Начальник штаба III армии доносит, что, "пользуясь отсутствием патриотизма и сознания долга у наших солдат, германцы и австрийцы широко комплектуют пленными свои тыловые учреждения... Доходит до того, что немцы переодевают наших пленных, ездящих при полевых кухнях и обозах, в германскую форму, на что те безропотно соглашаются". В донесении ставится вопрос о необходимости, "отбросив в сторону всякие гуманные соображения, совершенно недопустимые при условиях настоящей войны, безмилосердно расстреливать забывших присягу".

Беда была в том, что все это были местные (армейские) инициативы, лишь негласно поддерживаемые Верховным командованием и до тотальной карательной меры недотянувшие. Временное правительство (в лице Лавра Корнилова) поняло необходимость такой меры слишком поздно - когда уже развалило армию либерально-демократическим Приказом №1.

Уже в русско-японскую военная цензура перехватывала массу писем с позиций, в которых сообщалось о повальной сдаче в плен целых батальонов и даже полков. И какие прикажете меры тут принимать? Только эти - крайние. И я ни разу не слышал от ветеранов Великой Отечественной - ни от моих интеллигентных родичей, ни от моих подмосковных односельчан - слов осуждения Приказа 227 и его конкретных следствий. С языков слетало чуть сдавленное: "Приказ сыграл положительную роль!" А в мозгах, не слетая на язык, вертелось исконное, суконное: "За дело и посечь - не грех!"

Трофейный немецкий плакат времен Великой Отечественной войны.
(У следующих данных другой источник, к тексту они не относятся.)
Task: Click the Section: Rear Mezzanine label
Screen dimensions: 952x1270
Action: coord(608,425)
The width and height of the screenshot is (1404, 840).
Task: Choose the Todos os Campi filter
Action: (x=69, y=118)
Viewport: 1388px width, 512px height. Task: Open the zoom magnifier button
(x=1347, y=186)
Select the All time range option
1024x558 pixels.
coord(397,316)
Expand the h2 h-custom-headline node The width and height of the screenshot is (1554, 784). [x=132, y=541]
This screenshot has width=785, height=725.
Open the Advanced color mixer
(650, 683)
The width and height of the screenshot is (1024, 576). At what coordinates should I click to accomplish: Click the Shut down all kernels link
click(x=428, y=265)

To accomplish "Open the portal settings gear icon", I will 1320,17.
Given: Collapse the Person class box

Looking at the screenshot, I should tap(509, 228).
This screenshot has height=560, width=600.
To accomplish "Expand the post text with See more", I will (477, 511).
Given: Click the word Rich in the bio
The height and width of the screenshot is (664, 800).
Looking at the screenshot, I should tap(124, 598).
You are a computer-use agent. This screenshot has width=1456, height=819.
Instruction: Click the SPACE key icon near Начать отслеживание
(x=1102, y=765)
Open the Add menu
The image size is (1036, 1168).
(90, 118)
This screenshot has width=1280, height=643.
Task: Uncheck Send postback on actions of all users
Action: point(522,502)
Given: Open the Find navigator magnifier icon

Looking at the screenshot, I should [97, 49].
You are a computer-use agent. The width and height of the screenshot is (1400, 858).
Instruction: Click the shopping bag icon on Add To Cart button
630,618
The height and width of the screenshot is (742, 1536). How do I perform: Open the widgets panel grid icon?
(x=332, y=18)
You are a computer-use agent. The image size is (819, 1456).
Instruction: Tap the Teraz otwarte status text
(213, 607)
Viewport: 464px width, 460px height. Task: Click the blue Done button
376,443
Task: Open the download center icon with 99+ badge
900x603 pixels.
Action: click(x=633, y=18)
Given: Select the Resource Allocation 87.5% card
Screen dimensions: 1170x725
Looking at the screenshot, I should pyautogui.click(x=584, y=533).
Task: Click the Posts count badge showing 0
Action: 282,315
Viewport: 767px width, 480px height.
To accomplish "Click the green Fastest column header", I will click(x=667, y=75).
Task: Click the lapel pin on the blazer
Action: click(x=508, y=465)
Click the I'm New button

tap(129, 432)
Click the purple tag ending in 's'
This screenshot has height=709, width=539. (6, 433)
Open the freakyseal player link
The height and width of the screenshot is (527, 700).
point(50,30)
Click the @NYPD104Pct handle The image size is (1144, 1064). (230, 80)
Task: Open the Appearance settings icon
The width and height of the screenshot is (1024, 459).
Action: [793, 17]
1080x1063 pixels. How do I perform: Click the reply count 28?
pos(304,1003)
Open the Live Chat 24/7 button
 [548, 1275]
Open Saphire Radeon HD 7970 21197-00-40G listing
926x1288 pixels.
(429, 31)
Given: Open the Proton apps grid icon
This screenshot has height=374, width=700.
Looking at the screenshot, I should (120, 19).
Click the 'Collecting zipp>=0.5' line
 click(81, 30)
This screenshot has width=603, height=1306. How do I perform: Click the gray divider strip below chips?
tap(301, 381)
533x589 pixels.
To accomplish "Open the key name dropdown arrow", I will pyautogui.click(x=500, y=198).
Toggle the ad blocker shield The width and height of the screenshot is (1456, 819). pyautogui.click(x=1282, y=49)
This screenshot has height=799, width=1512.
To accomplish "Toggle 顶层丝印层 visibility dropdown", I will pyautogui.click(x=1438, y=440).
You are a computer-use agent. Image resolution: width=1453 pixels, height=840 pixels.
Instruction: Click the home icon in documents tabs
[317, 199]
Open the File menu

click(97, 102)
Фашистская пропаганда постоянно подчеркивала, что только насилие и угроза смерти смогли заставить рабочих и крестьян СССР примириться с существованием советской власти. Фото: из архива журнала "Родина"

И создатель Красной армии (он же "иудушка") Троцкий хорошо понимал это. И перелом в Гражданской войне он обеспечил не только за счет таланта своих военспецов и "красной" демагогии, а за счет все тех же безжалостных репрессий и тех же заградотрядов. Все в одном флаконе! Одно другому не помеха.

Да неужто кто-то сегодня думает, что Тухачевский и Блюхер воевали бы гуманнее Жукова? Даже смешно доказывать обратное. Стоит вспомнить только, как лихо, как мастерски - под аплодисменты залов и лично товарища Сталина - остановил "бузу" у своих кавалеристов Чапаев. Революционно и... традиционно. Как говорится, по-нашенски. Бац! - и готово!

И ведь действительно готово - бузотеры моментально пришли в себя и понеслись на врага.

Это только в оперно-исторических советских фильмах смерды с патриотическим энтузиазмом штурмуют иноземные бастионы. А ближе к сути другое. Истошно-зазывное: "Ребята! В крепости вино и бабы! Даю вам сутки гулять!" А если не помогало, то: "Плетями гнать через огонь!", как изъяснялся Алексей Толстой в романе "Петр I".

И трезвомыслящий Сталин прекрасно сознавал и поощрял обе этих воинских традиции - не одну карательную. И наставлял, поучал наивного Милована Джиласа, вздумавшего возмущаться бесчинствами советских солдат в Югославии: "Русский солдат, вынесший такие тяготы, имеет право позволить себе кое-какие грешные вольности..."

"А хто ваши жены?"

Палочная дисциплина в русской регулярной армии, о которой так сокрушенно, так гневно писали и говорили передовые люди пореформенной России, была долгое время весьма неплохой превентивной мерой, обеспечивающей относительный (а подчас и образцовый) порядок в нашем воинстве. И при защите Отечества, и в завоевательных войнах, и в карательных заграничных походах, и при подавлении народных бунтов. Да, случалось, что она рождала в солдатских душах стихийный протест и, как следствие такового, могла спровоцировать и сдачу в плен, и дезертирство, и даже бунт, но до поры до времени это не было характерным явлением. И не могло быть. Психология отупелой, забитой страхом натуры вполне сравнима с состоянием вышколенного животного. Подвластна и более того - привязана, пристрастна, душевно привержена к своим условным рефлексам. И даже способна в иных обстоятельствах рождать героизм. "Наши жены - ружья заряжены".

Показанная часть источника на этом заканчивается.